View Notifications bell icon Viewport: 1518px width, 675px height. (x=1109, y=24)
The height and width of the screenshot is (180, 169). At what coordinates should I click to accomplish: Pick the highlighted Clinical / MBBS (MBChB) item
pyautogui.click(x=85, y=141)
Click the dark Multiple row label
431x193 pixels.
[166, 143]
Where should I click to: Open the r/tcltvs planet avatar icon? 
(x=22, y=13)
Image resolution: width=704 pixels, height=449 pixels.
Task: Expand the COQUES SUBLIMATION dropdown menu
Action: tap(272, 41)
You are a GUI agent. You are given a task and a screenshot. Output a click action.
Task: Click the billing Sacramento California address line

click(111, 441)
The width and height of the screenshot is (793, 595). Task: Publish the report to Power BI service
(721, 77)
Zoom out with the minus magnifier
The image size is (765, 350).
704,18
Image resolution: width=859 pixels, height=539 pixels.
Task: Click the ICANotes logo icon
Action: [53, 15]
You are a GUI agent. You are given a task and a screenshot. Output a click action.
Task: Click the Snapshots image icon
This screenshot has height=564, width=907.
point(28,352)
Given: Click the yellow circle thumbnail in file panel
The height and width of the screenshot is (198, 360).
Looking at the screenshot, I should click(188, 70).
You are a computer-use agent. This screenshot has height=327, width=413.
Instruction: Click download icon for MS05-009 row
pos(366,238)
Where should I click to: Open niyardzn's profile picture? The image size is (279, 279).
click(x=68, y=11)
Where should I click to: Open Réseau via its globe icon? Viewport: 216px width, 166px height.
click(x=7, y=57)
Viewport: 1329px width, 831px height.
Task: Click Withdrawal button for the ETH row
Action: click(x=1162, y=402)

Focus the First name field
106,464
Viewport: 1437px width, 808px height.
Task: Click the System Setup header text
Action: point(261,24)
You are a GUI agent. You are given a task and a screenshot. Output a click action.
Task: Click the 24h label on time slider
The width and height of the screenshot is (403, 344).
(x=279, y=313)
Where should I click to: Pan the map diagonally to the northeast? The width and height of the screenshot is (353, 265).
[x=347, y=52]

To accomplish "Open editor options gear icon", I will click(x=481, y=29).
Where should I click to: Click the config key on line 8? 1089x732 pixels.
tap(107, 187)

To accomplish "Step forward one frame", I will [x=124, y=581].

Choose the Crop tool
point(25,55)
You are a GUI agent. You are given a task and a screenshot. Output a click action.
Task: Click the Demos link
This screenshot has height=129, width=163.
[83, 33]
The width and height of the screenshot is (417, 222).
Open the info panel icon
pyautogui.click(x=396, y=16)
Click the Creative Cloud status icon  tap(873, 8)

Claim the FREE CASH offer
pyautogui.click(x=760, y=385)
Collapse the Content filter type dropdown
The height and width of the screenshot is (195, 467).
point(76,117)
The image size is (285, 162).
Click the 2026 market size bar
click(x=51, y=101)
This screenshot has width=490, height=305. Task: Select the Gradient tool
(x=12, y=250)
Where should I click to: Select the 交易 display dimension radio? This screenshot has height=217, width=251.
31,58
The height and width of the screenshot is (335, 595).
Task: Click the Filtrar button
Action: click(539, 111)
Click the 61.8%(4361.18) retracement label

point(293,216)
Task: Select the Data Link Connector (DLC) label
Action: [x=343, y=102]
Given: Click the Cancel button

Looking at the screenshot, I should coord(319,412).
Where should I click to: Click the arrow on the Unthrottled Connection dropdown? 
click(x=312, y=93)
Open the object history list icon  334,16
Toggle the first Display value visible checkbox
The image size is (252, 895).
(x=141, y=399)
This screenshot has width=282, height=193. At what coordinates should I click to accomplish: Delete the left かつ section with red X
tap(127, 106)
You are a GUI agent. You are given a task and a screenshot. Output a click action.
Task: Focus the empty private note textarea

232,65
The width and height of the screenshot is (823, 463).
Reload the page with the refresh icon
========
Nothing in the entries above may be left out; retype them all exactly.

▶ _TASK OUTPUT_:
View Notifications bell icon Viewport: 1518px width, 675px height. (x=1109, y=24)
The height and width of the screenshot is (180, 169). At what coordinates should I click to accomplish: Pick the highlighted Clinical / MBBS (MBChB) item
pyautogui.click(x=85, y=141)
Click the dark Multiple row label
431x193 pixels.
[166, 143]
Where should I click to: Open the r/tcltvs planet avatar icon? 
(x=22, y=13)
Image resolution: width=704 pixels, height=449 pixels.
Task: Expand the COQUES SUBLIMATION dropdown menu
Action: tap(272, 41)
You are a GUI agent. You are given a task and a screenshot. Output a click action.
Task: Click the billing Sacramento California address line

click(111, 441)
The width and height of the screenshot is (793, 595). Task: Publish the report to Power BI service
(721, 77)
Zoom out with the minus magnifier
The image size is (765, 350).
704,18
Image resolution: width=859 pixels, height=539 pixels.
Task: Click the ICANotes logo icon
Action: [53, 15]
You are a GUI agent. You are given a task and a screenshot. Output a click action.
Task: Click the Snapshots image icon
This screenshot has height=564, width=907.
point(28,352)
Given: Click the yellow circle thumbnail in file panel
The height and width of the screenshot is (198, 360).
Looking at the screenshot, I should click(188, 70).
You are a computer-use agent. This screenshot has height=327, width=413.
Instruction: Click download icon for MS05-009 row
pos(366,238)
Where should I click to: Open niyardzn's profile picture? The image size is (279, 279).
click(x=68, y=11)
Where should I click to: Open Réseau via its globe icon? Viewport: 216px width, 166px height.
click(x=7, y=57)
Viewport: 1329px width, 831px height.
Task: Click Withdrawal button for the ETH row
Action: click(x=1162, y=402)

Focus the First name field
106,464
Viewport: 1437px width, 808px height.
Task: Click the System Setup header text
Action: point(261,24)
You are a GUI agent. You are given a task and a screenshot. Output a click action.
Task: Click the 24h label on time slider
The width and height of the screenshot is (403, 344).
(x=279, y=313)
Where should I click to: Pan the map diagonally to the northeast? The width and height of the screenshot is (353, 265).
[x=347, y=52]

To accomplish "Open editor options gear icon", I will click(x=481, y=29).
Where should I click to: Click the config key on line 8? 1089x732 pixels.
tap(107, 187)

To accomplish "Step forward one frame", I will [x=124, y=581].

Choose the Crop tool
point(25,55)
You are a GUI agent. You are given a task and a screenshot. Output a click action.
Task: Click the Demos link
This screenshot has height=129, width=163.
[83, 33]
The width and height of the screenshot is (417, 222).
Open the info panel icon
pyautogui.click(x=396, y=16)
Click the Creative Cloud status icon  tap(873, 8)

Claim the FREE CASH offer
pyautogui.click(x=760, y=385)
Collapse the Content filter type dropdown
The height and width of the screenshot is (195, 467).
point(76,117)
The image size is (285, 162).
Click the 2026 market size bar
click(x=51, y=101)
This screenshot has width=490, height=305. Task: Select the Gradient tool
(x=12, y=250)
Where should I click to: Select the 交易 display dimension radio? This screenshot has height=217, width=251.
31,58
The height and width of the screenshot is (335, 595).
Task: Click the Filtrar button
Action: click(539, 111)
Click the 61.8%(4361.18) retracement label

point(293,216)
Task: Select the Data Link Connector (DLC) label
Action: [x=343, y=102]
Given: Click the Cancel button

Looking at the screenshot, I should coord(319,412).
Where should I click to: Click the arrow on the Unthrottled Connection dropdown? 
click(x=312, y=93)
Open the object history list icon  334,16
Toggle the first Display value visible checkbox
The image size is (252, 895).
(x=141, y=399)
This screenshot has width=282, height=193. At what coordinates should I click to accomplish: Delete the left かつ section with red X
tap(127, 106)
You are a GUI agent. You are given a task and a screenshot. Output a click action.
Task: Focus the empty private note textarea

232,65
The width and height of the screenshot is (823, 463).
Reload the page with the refresh icon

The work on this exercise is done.